## Text for analysis
|---|

They're also starting to run The Room at 10pm on the last Saturday of every month, but, c'mon, that is the Coolidge's thing (or was, since it's not on their schedule), and you'd think that a theater with the same ownership as Magnet Films could dig out their own wacky cult movies. - The Coolidge's own late-night show this weekend is Wayne's World, one of the relatively few movies based on a Saturday Night Live sketch that turned out to be a critical and popular success. It's in the big theater at 11:59 on both Friday and Saturday. And that, believe it or not, seems to be the entirety of their special events this week, with the program apparently staying pretty much the same until it turns over next Friday.
- The Brattle continues their Reunion Weekend through Monday to coincide with Harvard's reunion/homecoming. That means double features and late shows of movies celebrating their 25th (Spaceballs & The Princess Bride on Friday, Hellraiser Saturday, Predator Sunday), 50th (Vivre Sa Vie & Jules and Jim on Saturday and The Trial & Lolita on Monday), and 75th (A Day at the Races & Easy Living on Sunday) Anniversaries. Predator is listed as digital, with the rest on 35mm.
During the week, they have a quick group of movies by Wes Anderson: Fantastic Mr. Fox (digital) & The Life Aquatic with Steve Zissou play Tuesday, Bottle Rocket plays late Wednesday and Thursday afternoon, and a special preview of his new one, Moonrise Kingdom, co-presented by IFFBoston on Thursday evening. The Wednesday-evening hole in the schedule is filled by the local premiere of For the Love of the Music: The Club 47 Folk Revival, a documentary on the popular and influential 1960s Cambridge venue. - With the academic year coming to a close, Emerson's ArtsEmerson film programming winds up for a while. The "Festival Focus" selection is Nana, a French film about a four-year-old girl mostly left to fend for herself in a rural area; it won awards at Istanbul and Locarno. It runs Friday and Saturday as does Elena and Her Men, which wraps up "Renoir in Technicolor". It features Ingrid Bergman as a countess torn between Jean Marais and Mel Ferrer.

|---|

## Information
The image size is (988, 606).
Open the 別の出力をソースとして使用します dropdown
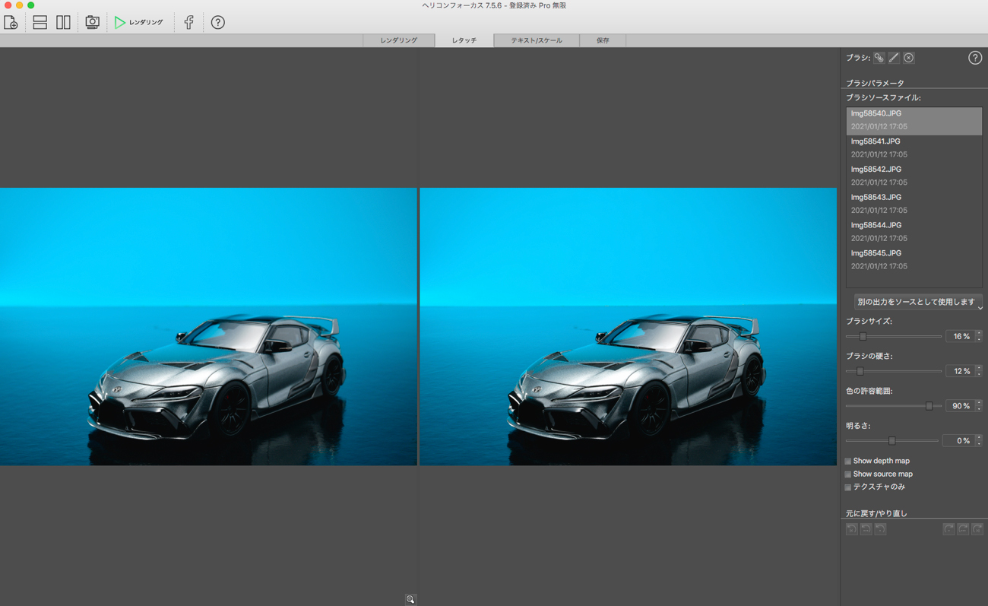pos(917,303)
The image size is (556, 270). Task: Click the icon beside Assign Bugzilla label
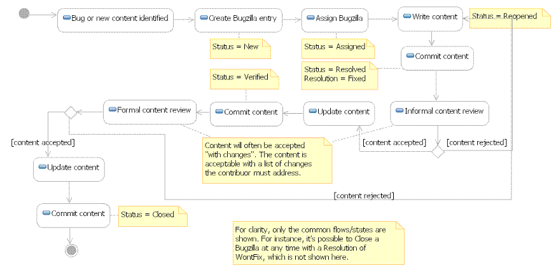pos(310,18)
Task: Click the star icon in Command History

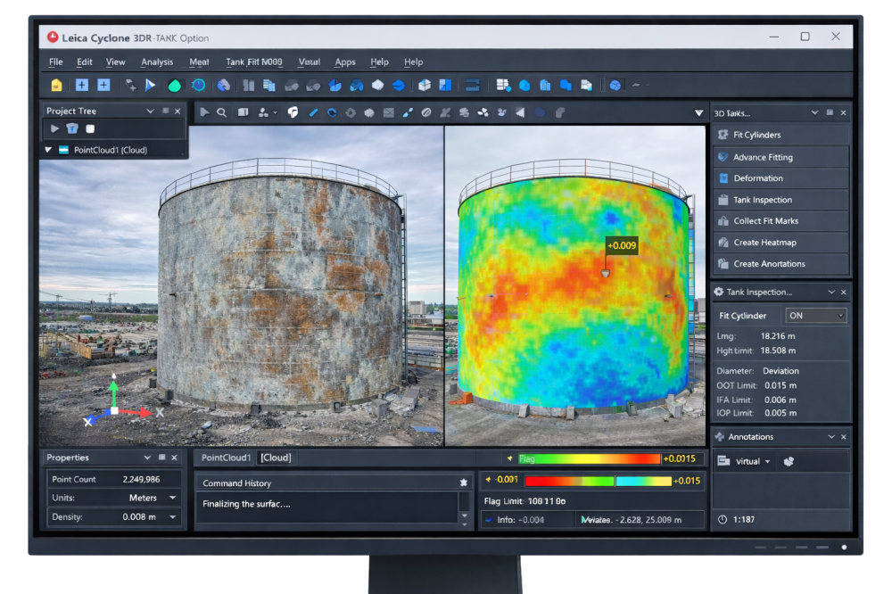Action: 463,483
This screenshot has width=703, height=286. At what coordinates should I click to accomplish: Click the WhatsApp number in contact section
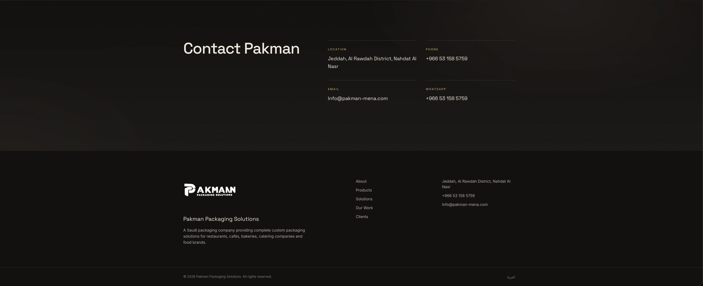point(446,98)
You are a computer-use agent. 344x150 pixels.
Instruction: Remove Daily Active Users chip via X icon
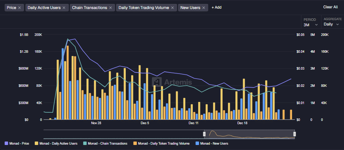64,8
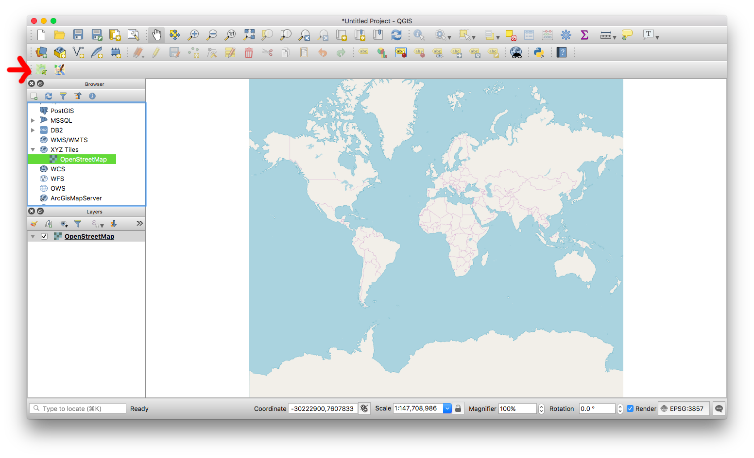Collapse the OpenStreetMap layer entry
This screenshot has height=458, width=754.
pos(32,236)
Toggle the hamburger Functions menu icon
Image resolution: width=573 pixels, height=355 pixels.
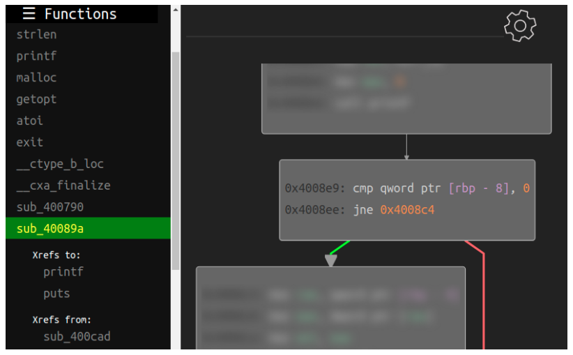pos(29,13)
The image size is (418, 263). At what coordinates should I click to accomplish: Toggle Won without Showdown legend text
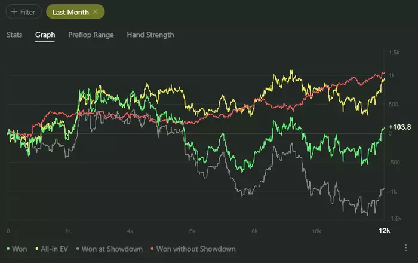point(196,249)
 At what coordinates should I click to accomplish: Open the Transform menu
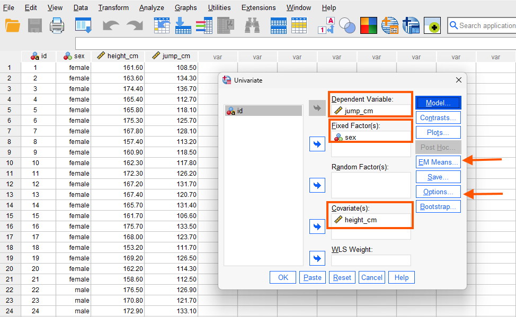pyautogui.click(x=113, y=7)
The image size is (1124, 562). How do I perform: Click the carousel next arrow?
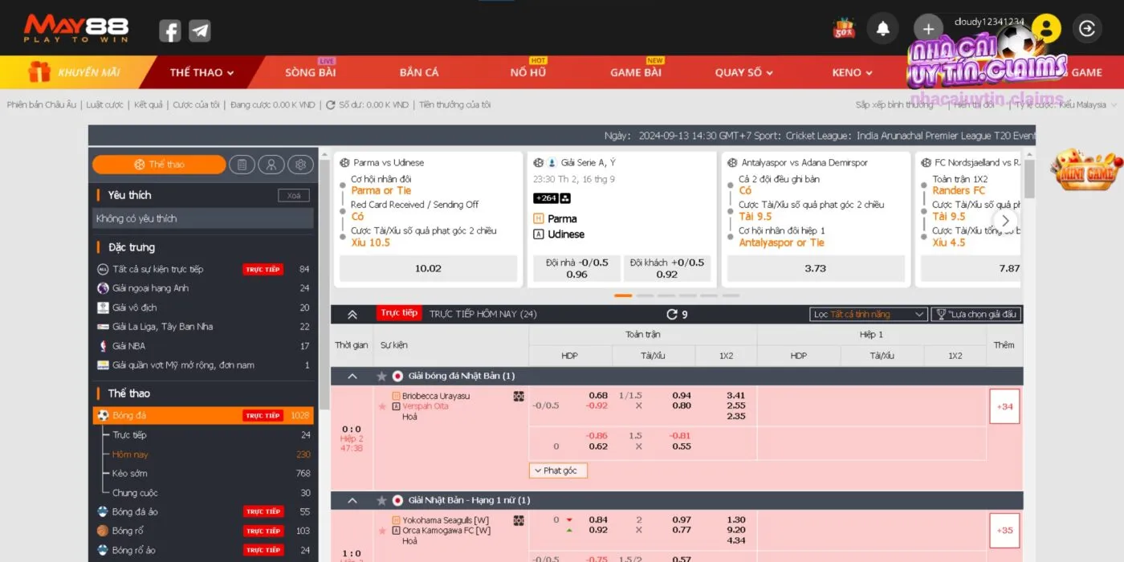(1005, 221)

|---|

## Assignment 1
Copy the stretch of the movie theater listings from "- The Brattle" through "rest on 35mm." word for word.
## Assignment 2
Pick up the movie theater listings where they stop and keep writing.

## Exercise response 1
- The Brattle continues their Reunion Weekend through Monday to coincide with Harvard's reunion/homecoming. That means double features and late shows of movies celebrating their 25th (Spaceballs & The Princess Bride on Friday, Hellraiser Saturday, Predator Sunday), 50th (Vivre Sa Vie & Jules and Jim on Saturday and The Trial & Lolita on Monday), and 75th (A Day at the Races & Easy Living on Sunday) Anniversaries. Predator is listed as digital, with the rest on 35mm.

## Exercise response 2
- The Harvard Film Archive doesn't shut down for the summer, though they are also finishing up a couple of programs. The School of Reis: The Films and Legacy of António Reis and Margarida Cordeiro concludes Friday (This Side of Resurrection & Blood) and Saturday (Glória & A Girl in Summer), all created by Portuguese filmmakers who learned from Reis & Cordeiro. The rest of the weekend is the Sergei Eisenstein program - a ddouble feature of Ivan the Terrible parts one and two on Sunday evening, and Alexander Nevsky on Monday.
- The MFA is also wrapping up series at the end of the month, with The Story of Film's various chapters playing out from Friday to Sunday, and two other "Exclusive Screenings " later in the week: Wednesday's Louise Wimmer is a sneak preview of a movie from July's French Film Festival starring Corinne Masiero as a hotel maid; Thursday's Walking in the City is a free selection of short films that tie in with a Wendy Jacob photo exhibit.
- The Regent Theatre in Arlington has one film program, an evening of animated shorts by Karen Aqua, a local animator who died of ovarian cancer one year ago; proceeds will go to the Ovarian Cancer Fun at Dana-Farber.
Huh, we don't get the animated Disney film from India? Kind of disappointing. Anyway, my plans like include Men in Black 3, Polisse, and Moonrise Kingdom.